Welcome to enterprise "agile"—waterfall wearing a trendy hat.
This made sense when building software was expensive. Every decision had to be right the first time. Every feature needed sign-off. Every workflow required documentation.
But what happens when building costs approach zero?
Everything flips.
Most organizations are still running the old playbook: Plan → Design → Build → Handover → Hope. Months of preparation for software that might work, for users who might adopt it, solving problems that might still exist by the time you ship.
When a business analyst can generate working software in days, the methodology revolution isn't optional—it's inevitable.
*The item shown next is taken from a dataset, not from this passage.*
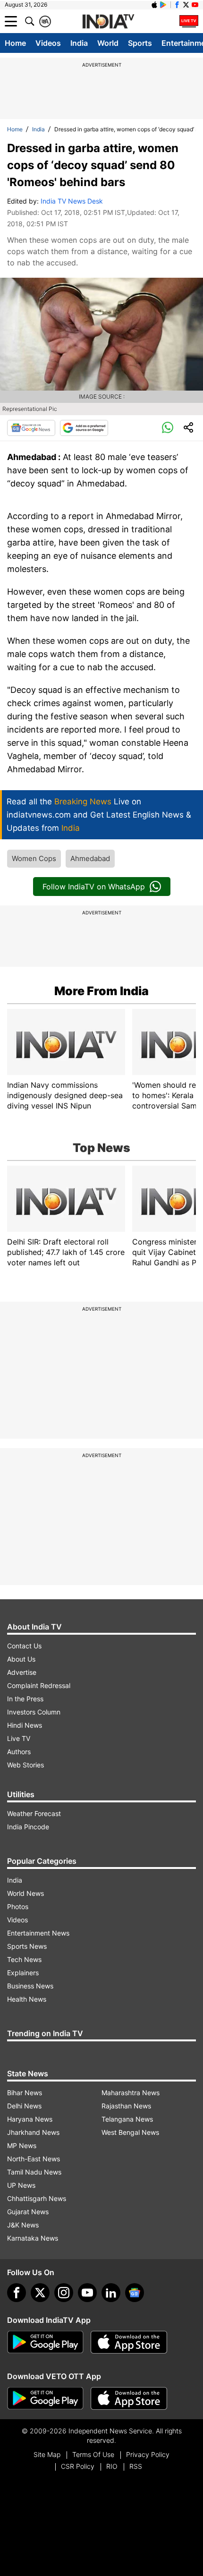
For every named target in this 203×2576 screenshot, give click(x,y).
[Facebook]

New playbook: Build → Measure → Learn → Build Better
Skip the PowerPoint mockups. Build working prototypes. Skip the requirements documents. Deploy with real users. Skip the approval committees. Create learning loops.
The difference isn't just speed—it's quality of feedback. Traditional prototyping gives you opinions about concepts. AI-enabled prototyping gives you data about real usage.
Faster feedback loops (2 weeks vs 6 months). Higher quality insights (experience vs theory). Reduced risk (small experiments vs big bets). Capitalizable assets (working software vs documents).
Here's what's happening in organizations that get this: Digital teams can't be tourists in the business anymore. They can't build solutions FOR operators from the comfort of head office. They need to be WITH users, embedded in the daily grind of work, decisions, and customer calls.
The cultural shifts are already happening:
- Planning culture → Learning culture
- Documentation → Demonstration
- Approval gates → Learning gates
- Risk avoidance → Risk management
The organizations that crack this code don't start with platforms or strategies. They start with problems worth solving. They embed digital capability where value gets created, not where the org chart suggests it should live.
They build AI that works in the real world of equipment breakdowns, shift handovers, and urgent customer situations. Because that's where the gap between AI theory and daily reality actually gets bridged.
Next time someone starts talking about requirements gathering phases, ask them: "What if we just built it and learned from real usage instead?"
Their reaction will tell you whether you're working with the future—or still funding the past.